On May 22, 2014 the Supreme Court of Canada reaffirmed the control / dependency test for “employment”, and decided that human rights legislation doesn’t protect a person with an ownership interest in the business from employment discrimination – including mandatory retirement at age 65.

McCormick was an equity partner in a law firm. The partnership agreement applied to all partners and included a clause mandating retirement at age 65. The human rights legislation protected “employees” from discrimination in “employment” relationships, including based on age. McCormick filed a human rights complaint, saying the clause did just that. The law firm, however, said the protection didn’t apply to McCormick because there was no “employment” relationship.

The SCC agreed. Its decision is based on the BC human rights laws, but human rights laws in all four Atlantic Provinces protect “employees” in an “employment” relationship from discrimination.

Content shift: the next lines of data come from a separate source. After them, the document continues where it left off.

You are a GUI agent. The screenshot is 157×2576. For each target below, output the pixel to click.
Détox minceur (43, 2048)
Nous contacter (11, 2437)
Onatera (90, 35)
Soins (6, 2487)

The SCC’s decision therefore applies beyond BC:

  • Liberal Approach in Context. The SCC reconfirmed that tribunals and courts should approach the definition of an “employment relationship” and an “employee” in human rights legislation in expansive, broad and liberal way – but also bearing in mind the law’s purpose of protecting vulnerable groups from discrimination.  
  • “Employee” Test. The SCC also reconfirmed that the “test” for who is an “employee” under human rights legislation is still control and dependency – who controls the worker’s working conditions and financial benefits and the extent to which he has an influential say in them or is subject and subordinate to someone else’s decision-making over them – regardless of the form the relationship takes.
  • Never Say Never. The SCC said that in most cases, “partners” are collectively the “employer”, not employees of the partnership – but explicitly acknowledged the possibility a partner could be an “employee” protected by human rights laws in other circumstances.

The SCC’s decision that this equity partner wasn’t an “employee” under the human rights law isn’t surprising in the circumstances of this case. However, it may surprise other organizations traditionally structured as partnerships (like accountants, engineers and architects) that the SCC expressly left the door open to this possibility in other circumstances – and prompt them to review their own circumstances and the related risks.